その過越しの祭りを過ごしてナザレに帰郷しようとしたときに事件は起こりました。一行に交じって一緒に帰っているはずの少年イエスの姿が見つかりません。イエス様の身を案じてエルサレムに戻ったマリヤとヨセフが見たのは神殿で教師を囲んで討論をするイエス様の姿でした。
- 自分の父の家
安堵しつつも「どうしてこんなことをするのですか」と問いただすマリアに対して、イエス様は逆に「わたしが自分の父の家にいるのは当然であることを、ご存じなかったのですか」と返します。驚くべき返事ですが、ここにイエス様というお方の本質が現わされています。

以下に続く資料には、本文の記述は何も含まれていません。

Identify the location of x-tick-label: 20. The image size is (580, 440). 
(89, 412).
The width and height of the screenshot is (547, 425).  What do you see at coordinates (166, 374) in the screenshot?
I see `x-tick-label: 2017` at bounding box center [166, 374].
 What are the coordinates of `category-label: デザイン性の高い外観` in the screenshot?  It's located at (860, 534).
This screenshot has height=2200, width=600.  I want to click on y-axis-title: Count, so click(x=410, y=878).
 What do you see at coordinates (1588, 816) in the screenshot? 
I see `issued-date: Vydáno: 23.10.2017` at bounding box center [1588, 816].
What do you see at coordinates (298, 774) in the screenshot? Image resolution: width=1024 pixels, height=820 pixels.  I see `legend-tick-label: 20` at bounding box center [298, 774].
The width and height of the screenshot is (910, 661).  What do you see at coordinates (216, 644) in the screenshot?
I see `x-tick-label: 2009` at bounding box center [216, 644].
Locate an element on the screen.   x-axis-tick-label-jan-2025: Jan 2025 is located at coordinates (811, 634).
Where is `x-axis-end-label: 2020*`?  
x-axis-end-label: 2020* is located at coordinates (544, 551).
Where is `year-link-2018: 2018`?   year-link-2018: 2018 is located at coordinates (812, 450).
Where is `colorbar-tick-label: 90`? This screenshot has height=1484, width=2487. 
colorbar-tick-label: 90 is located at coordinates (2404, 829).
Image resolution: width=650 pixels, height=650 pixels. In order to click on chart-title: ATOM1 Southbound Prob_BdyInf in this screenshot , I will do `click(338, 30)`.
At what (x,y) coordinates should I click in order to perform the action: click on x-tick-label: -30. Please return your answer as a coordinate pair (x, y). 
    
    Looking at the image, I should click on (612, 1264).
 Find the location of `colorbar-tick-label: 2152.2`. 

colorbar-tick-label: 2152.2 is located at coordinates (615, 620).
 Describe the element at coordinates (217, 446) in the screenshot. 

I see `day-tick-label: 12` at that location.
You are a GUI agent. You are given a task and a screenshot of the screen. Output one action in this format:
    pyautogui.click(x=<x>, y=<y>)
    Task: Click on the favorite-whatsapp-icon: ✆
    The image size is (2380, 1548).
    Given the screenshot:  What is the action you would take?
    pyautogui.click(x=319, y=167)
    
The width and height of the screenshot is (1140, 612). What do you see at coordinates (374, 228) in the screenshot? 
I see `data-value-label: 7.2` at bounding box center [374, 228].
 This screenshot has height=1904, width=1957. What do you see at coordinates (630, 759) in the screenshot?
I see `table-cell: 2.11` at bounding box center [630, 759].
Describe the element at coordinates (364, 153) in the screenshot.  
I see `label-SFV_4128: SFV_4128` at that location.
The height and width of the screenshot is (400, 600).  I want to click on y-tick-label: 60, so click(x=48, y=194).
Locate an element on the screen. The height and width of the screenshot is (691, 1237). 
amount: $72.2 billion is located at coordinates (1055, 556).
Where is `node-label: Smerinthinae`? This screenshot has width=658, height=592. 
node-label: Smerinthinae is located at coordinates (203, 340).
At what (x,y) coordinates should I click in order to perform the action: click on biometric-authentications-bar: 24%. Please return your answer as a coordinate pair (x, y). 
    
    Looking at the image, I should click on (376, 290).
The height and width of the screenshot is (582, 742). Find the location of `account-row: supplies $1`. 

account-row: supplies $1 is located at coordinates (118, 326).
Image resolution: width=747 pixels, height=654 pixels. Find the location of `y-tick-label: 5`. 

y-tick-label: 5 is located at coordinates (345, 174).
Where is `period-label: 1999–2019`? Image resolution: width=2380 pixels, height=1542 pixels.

一つに、父の家とはほかならぬイスラエルを選ばれ、エルサレムに神殿を造って住まわれていた神の家を表します。するとイエス様は神の子ということになります。
もう一つのことは、父の家とは神が永遠に建てると約束されたダビデ王国を表わします。であればイエス様はダビデの子、メシア(キリスト、救い主)ということになるでしょう。
すなわち自分こそが、イスラエルが待ち望んでいた神の子でありメシア、すなわち神殿の主(あるじ)であることを少年イエスは自覚していたのでした。
ルカの福音書は、この神殿の主がエルサレムに帰ることをもって展開します。自分の家たる神殿に帰られたイエス・キリストが十字架に死によみがえることが福音書の中心メッセージなのです。